On the other hand, Christian spirituality has also always emphasized the social aspect of our lives, family, church-going, and involvement within a community. The social dimension of life too has always been considered a non-negotiable element within a healthy spiritual life. Most of the same writings that emphasize silence and solitude also emphasize being within a family or a community and participating in church life. They warn that there is a real danger in being too private, in being too caught up inside of ourselves, in avoiding community, in being on a private quest without enough concern for the family and community.

Both emphases, taken alone, are one-sided: An emphasis on silence and solitude alone tends to penalize extroverts, just as an emphasis on community and church alone tends to penalize introverts. Too rarely have we struck a healthy balance on this.

Both are necessary and both are necessary within the life of the same person. Simply put, there is a certain inner work that can only be done alone, in silence, just as there is a certain growth and maturity that can be only be reached through long faithful interaction within a family and community. There is a time to be alone, away from others, and there is a time to be with others, away from the private fantasies within our own minds. Being silent and being social do different things for us. If I am alone and silent too much, I will probably develop a certain depth, but I also stand the chance of living too much inside my own fantasies. Conversely, if I am a social-butterfly who shuns silence and aloneness, the danger is that I will end up rather shallow and superficial, uninterested in anything beyond the gossip of the day, but I may well posses a balance, sanity, and resiliency that is less evident in the person more given to silence and solitude.

We need both, silence and socializing, in our lives and pitting one against the other is a false dichotomy. They aren’t in opposition to each other but are both vital components of the same journey towards a community of life with God and each other.
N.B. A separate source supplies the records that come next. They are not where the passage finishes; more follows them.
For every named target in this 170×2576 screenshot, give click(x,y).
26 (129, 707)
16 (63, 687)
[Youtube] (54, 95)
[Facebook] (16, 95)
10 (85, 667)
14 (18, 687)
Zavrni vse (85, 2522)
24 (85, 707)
There is a great paradox within the mystery of intimacy and communion, namely, sometimes it is when we are most alone and in silence that we are really most in communion with each other, just as sometimes it is in the midst of a social gathering that we are most alone. Conversely, sometimes it is when we are most social, sharing with others, that we sense most deeply the mystery of God’s ineffable presence, even as it is sometimes when we are most alone and silent in prayer that we feel most strongly that God is absent. This is the great paradox, being alone is meant to lead us into deeper communion with each other and socializing with each other is meant to lead us into a deeper individual union with God.

Introverts and extroverts equally struggle and are equally privileged.